Por Patricia Jacob*
Entre os 07 e 12 anos passamos por uma fase chamada ‘latência’, quando vivemos um conflito doloroso chamado “angústia de crescimento“. É o conflito entre o orgulho de crescer e se ver autônomo e o medo pela perda da segurança da infância. Na verdade revivemos esse conflito a vida toda, e não é só a criança que vive esse conflito: os pais também vivem essa angústia ao ver os filhotes ficando independentes!

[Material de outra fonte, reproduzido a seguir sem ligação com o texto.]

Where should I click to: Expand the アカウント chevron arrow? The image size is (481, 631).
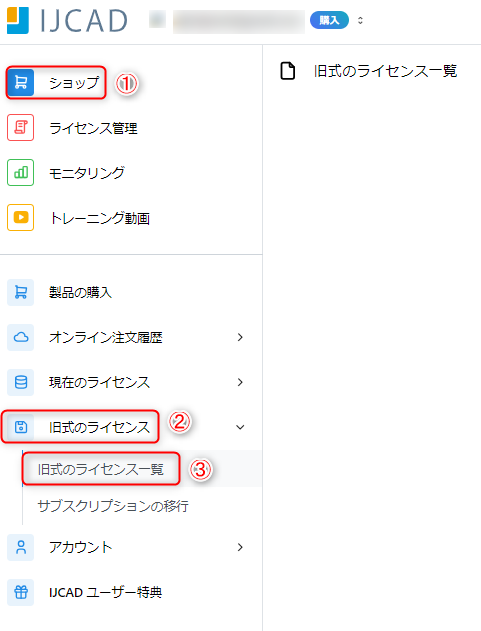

Hoje li um texto de Carpinejar (poeta e escritor dos bons!), chamado “Sozinho em meus problemas“ falando de sua experiência com o filho, e achei tão bom que não teria palavras mais claras pra mostrar a vocês do que se trata a tal angústia! Então quis transcrevê-lo aqui nesse espaço. Tenho certeza de que todo pai e mãe passam por algo assim em algum momento… rs

Vamos ao texto: “(…) O banheiro do avião me convenceu de algumas bobagens paternas. A mania de controlar o filho. Controlar é dominar. Dominar é ter poder. Ao pai, resta influenciar. Outras formas de autoridade envolvem submissão. Dar exemplo é para quem não deu amor. (…) No avião, meu menino sentou na janela. (…) De repente Vicente diz que vai ao banheiro. Eu sigo em seu encalço. Não confio que ele é capaz de ir ao banheiro sozinho. Esqueço que está na 2ª série. Parto atrás, ele fecha a porta na minha cara.

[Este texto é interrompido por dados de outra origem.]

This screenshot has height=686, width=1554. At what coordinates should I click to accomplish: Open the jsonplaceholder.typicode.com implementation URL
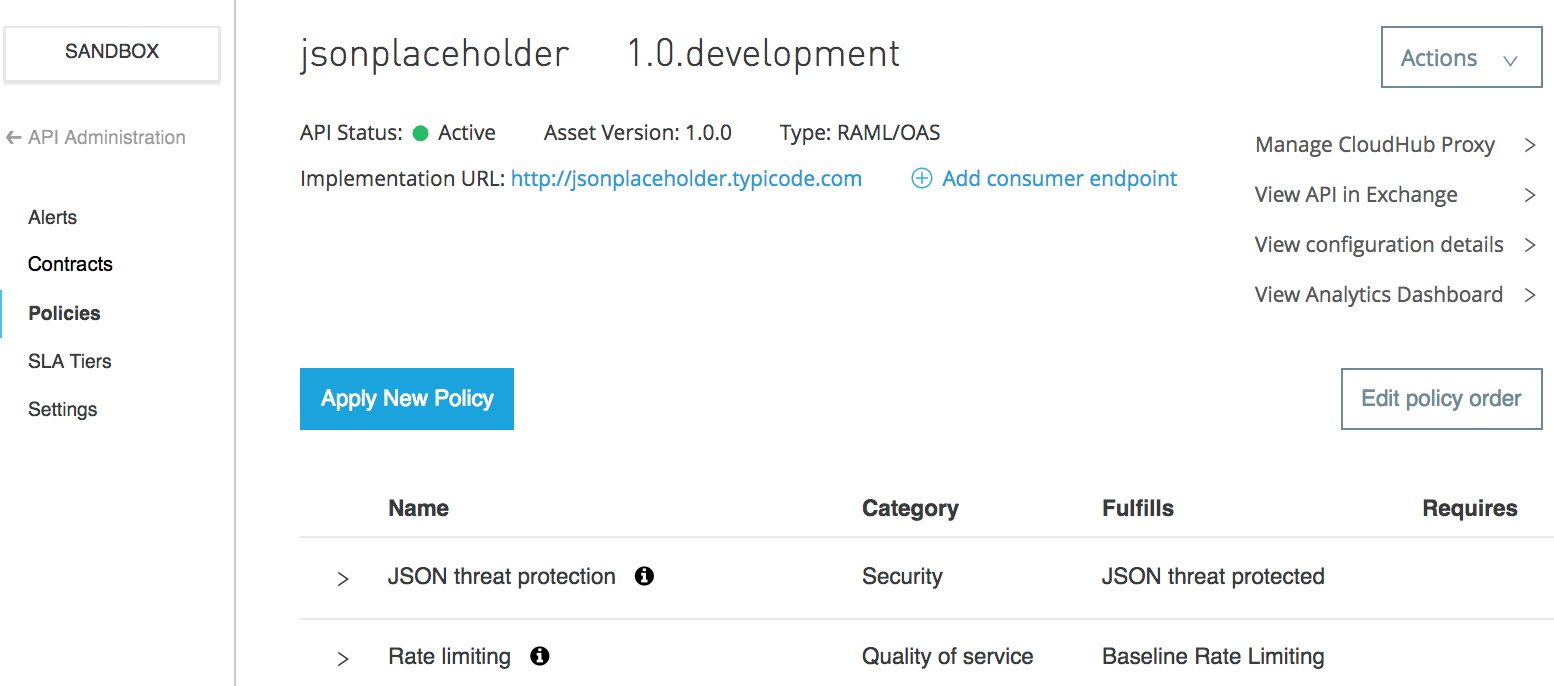tap(686, 179)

Aflito, retorno às incertezas. Observo o visor: ele botou a tranca do sanitário. Trancou-se, e agora? Um homezinho em cor vermelha. Vermelha de perigo. Se ele não souber abrir, se não achar o papel, se não assimilar o mecanismo de esguicho da água, se não localizar a descarga, se ele cair com o balanço da nave e bater a cabeça… Nenhuma das hipóteses me assustava tanto quanto o provável fato dele acertar todos os movimentos. Cuidei minuto a minuto de sua ausência. (…) Ele estava demorando. Não fui cauteloso. Não fui previdente. Deveria acatar os pressentimentos ruins e tomar uma atitude. As pálpebras estalavam como chicotes. A culpa e o castigo contaminam a paternidade. Xingamos a criança porque sofremos em demasia na nossa imaginação.

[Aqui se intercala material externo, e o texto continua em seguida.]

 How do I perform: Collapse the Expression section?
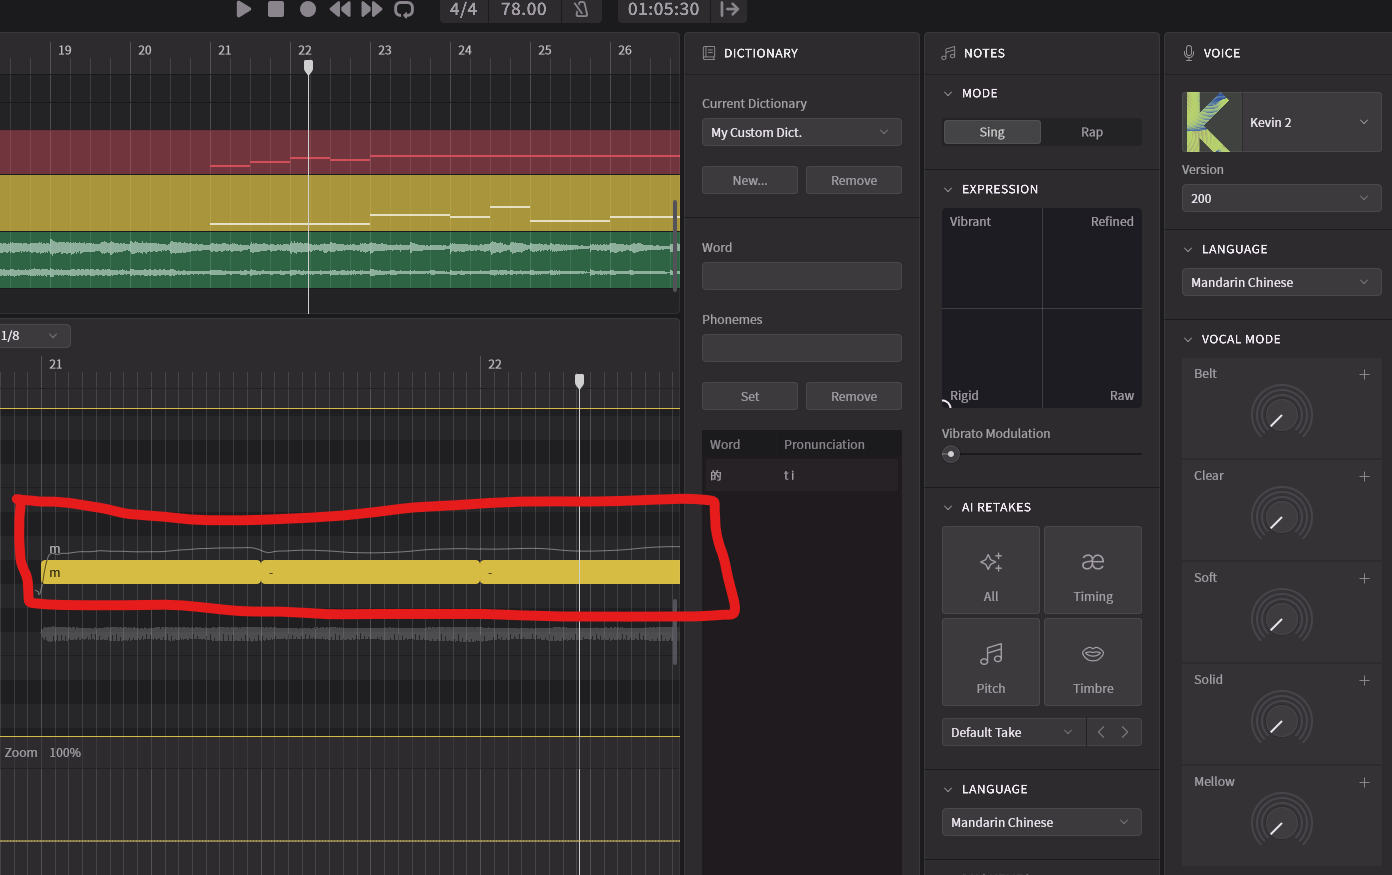point(948,189)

Brigamos muitas vezes sem que ela decifre o que fez de errado. Ela não fez nada de errado, nós é que cogitamos tudo de errado que poderia acontecer com ela. E explodimos. Descarregamos um revólver vazio. Entenda, não estava preocupado com ele, mas comigo, ele não dependia mais de mim.

Quando o carrinho libertou meu assento, levantei. Ao dar o primeiro passo, ele abriu a porta e veio me abraçar. Simulei que me levantei para que gentilmente voltasse ao seu lugar. Vicente é mais resolvido do que eu – sofro de prisão de ventre e tenho vergonha de usar banheiro que não o de minha casa.“

Patricia Jacob é psicóloga clínica formada pela USP-SP.